> [Excerpt to read]
-=-=-
Disk Allocation Methods

a)

contiguous allocation

• each file occupies a set of consecutive addresses on disk
• each directory entry contains:
  • file name
  • starting address of the first block
  • block address = sector id (e.g., block = 4K)
  • length in blocks
• usual dynamic storage allocation problem
  • use first fit, best fit, or worst fit algorithms to manage storage
• if the file can increase in size, either
  • leave no extra space, and copy the file elsewhere if it expands
  • leave extra space

b)

linked allocation

• each data block contains the block address of the next block in the file
• each directory entry contains:
  • file name
  • block address: pointer to the first block
  • sometimes, also have a pointer to the last block (adding to the end of the file is much faster using this pointer)

• a view of the linked list

c)

indexed allocation

• store all pointers together in an index table
  • the index table is stored in several index blocks
  • assume index table has been loaded into main memory

i)

all files in one index

The index has one entry for each block on disk.

• better than linked allocation if we want to seek a particular offset of a file because many links are stored together instead of each one in a separate block
• SGG call this organization a ``linked'' scheme, but I call it an ``indexed'' scheme because an index is kept in main memory.
• problem: index is too large to fit in main memory for large disks
  • FAT may get really large and we may need to store FAT on disk, which will increase access time
  • e.g., 500 Mb disk with 1 Kb blocks = 4 bytes * 500 K = 2Mb entries

ii)

separate index for each file

• index block gives pointers to data blocks which can be scattered
• direct access (computed offset)

a)

one index block per file (assumes index is contiguous)

b)

linked list of index blocks for each file

c)

multilevel index

d)

combined scheme (i-node scheme) used in UNIX

• described later

Example of Disk Allocation Methods
Question similar to (Exercise 12.1 in SGG or 11.1 in S&G)

Consider a file currently consisting of 150 blocks. Assume that the file control block (and the index block, in the case of indexed allocation) is already in memory. Calculate how many disk I/O operations are requried for continguous, linked, and indexed (single--level) allocation strategies, if, for one block, the following conditions hold. In the contiguous--allocation case, assume that there is no room to grow in the beginning, but there is room to grow in the end. Assume that the block information to be added is stored in memory.

Assumptions:

• Each I/O operation reads or writes a whole block.

• For linked allocation, a file allocation table (FAT) is not used, i.e., only the address of the starting block is in memory.

• The blocks are numbered 1 to 150 and the current positions of these blocks are also numbered 1 to 150.

• All preparation of a block (including putting in the data and any link value) is done in main memory and then the block is written to disk with one write operation.

• The file control block does not have to be written to disk after a change (this is typical where many operations are performed on a file).

• At most one index block is required per file and it does not have to be written to disk after a change.
-=-=-
> [Data section]
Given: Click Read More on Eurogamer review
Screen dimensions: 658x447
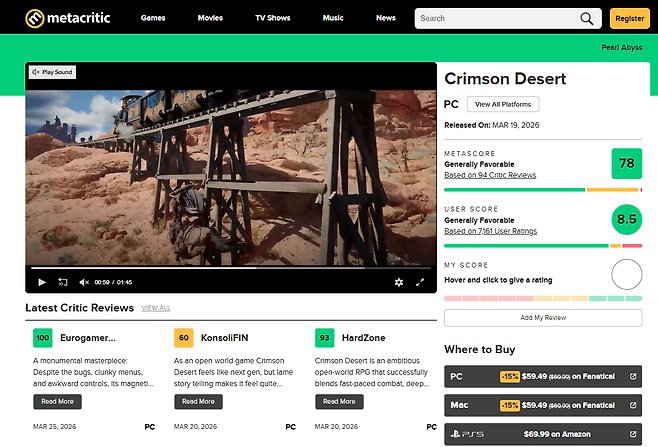Looking at the screenshot, I should 57,401.
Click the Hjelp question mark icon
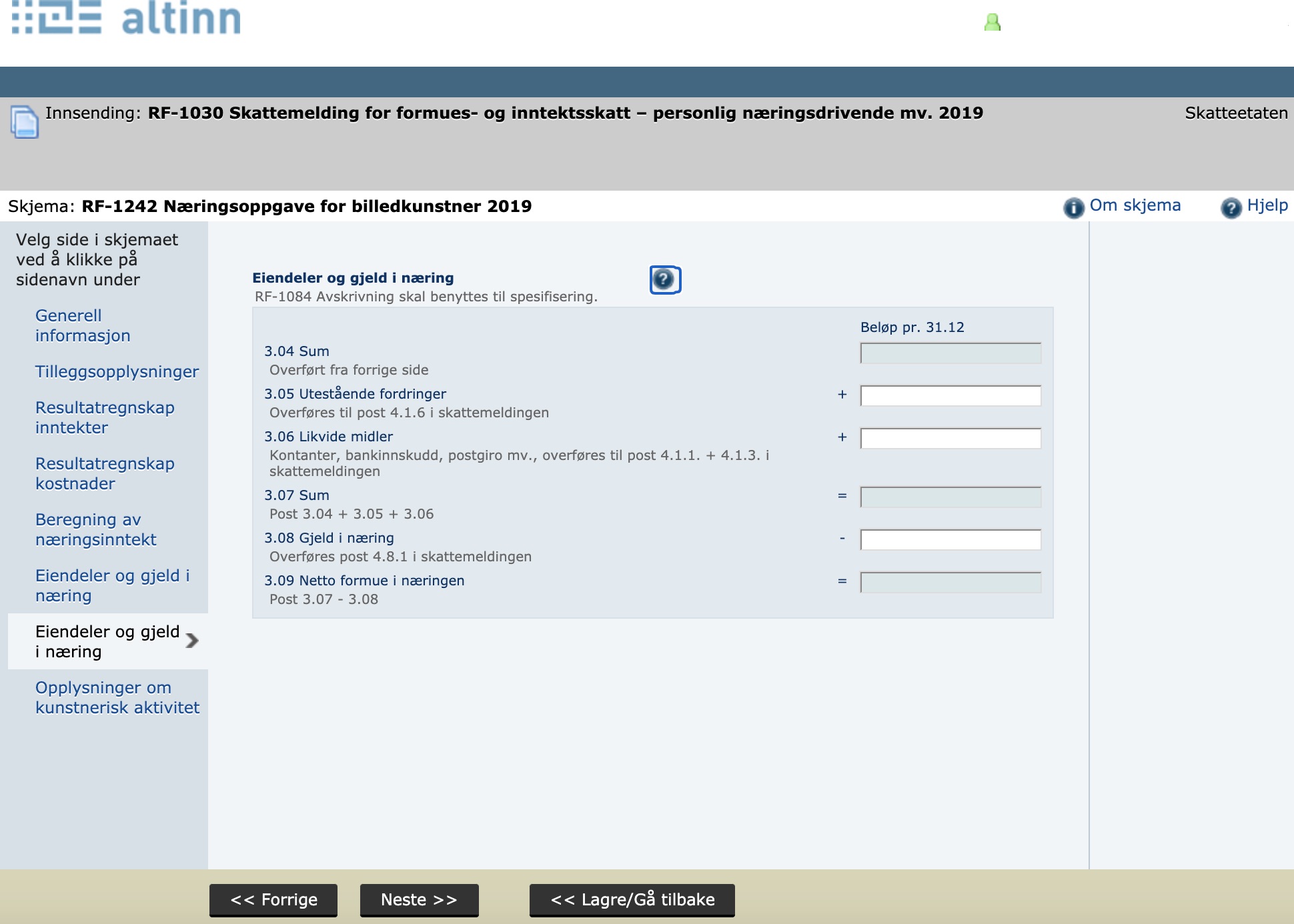This screenshot has height=924, width=1294. (x=1231, y=207)
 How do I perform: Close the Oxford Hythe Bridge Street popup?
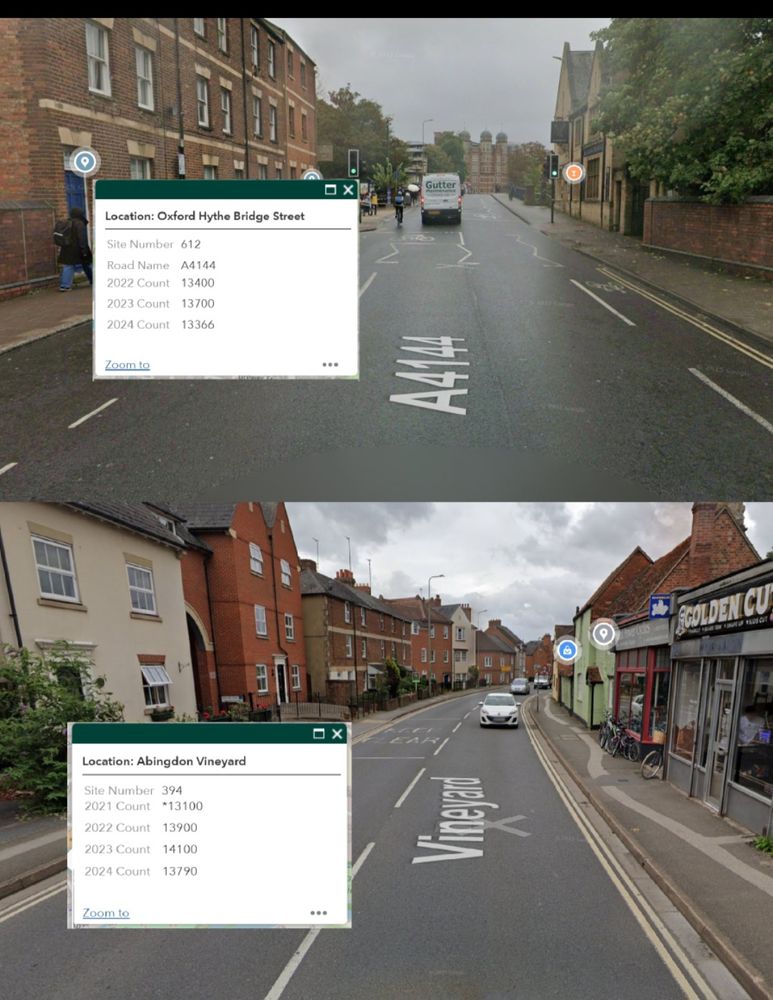[348, 189]
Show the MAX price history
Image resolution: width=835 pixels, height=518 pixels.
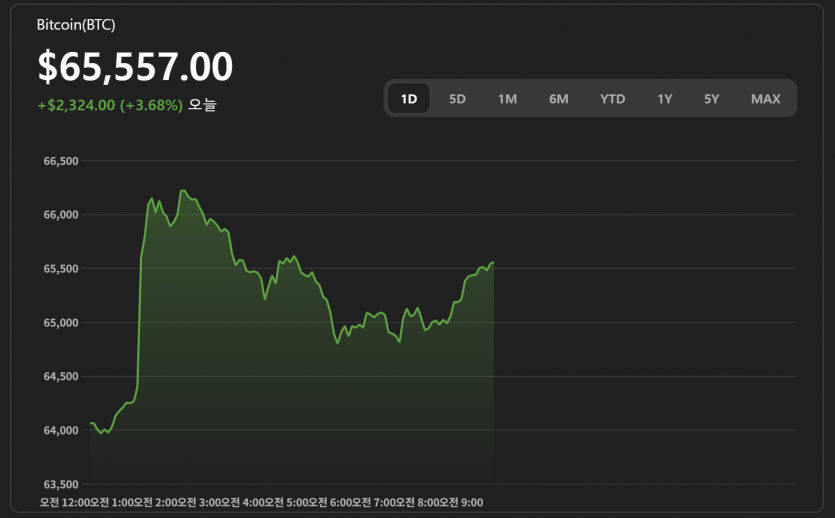click(x=765, y=99)
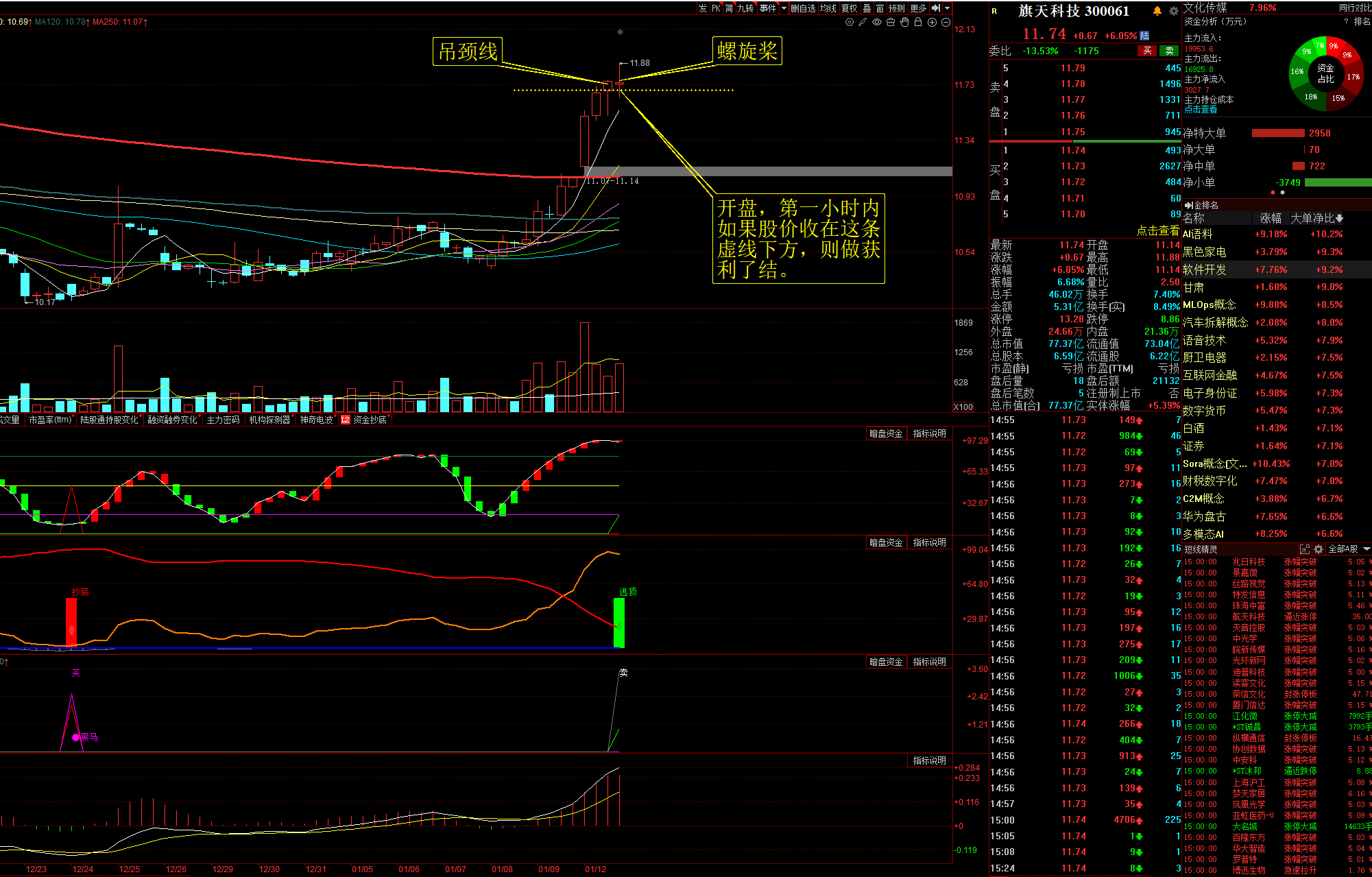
-=-=-
In the disk allocation notes, what does each data block hold under linked allocation?

> [Solved problem] The block address of the next block in the file.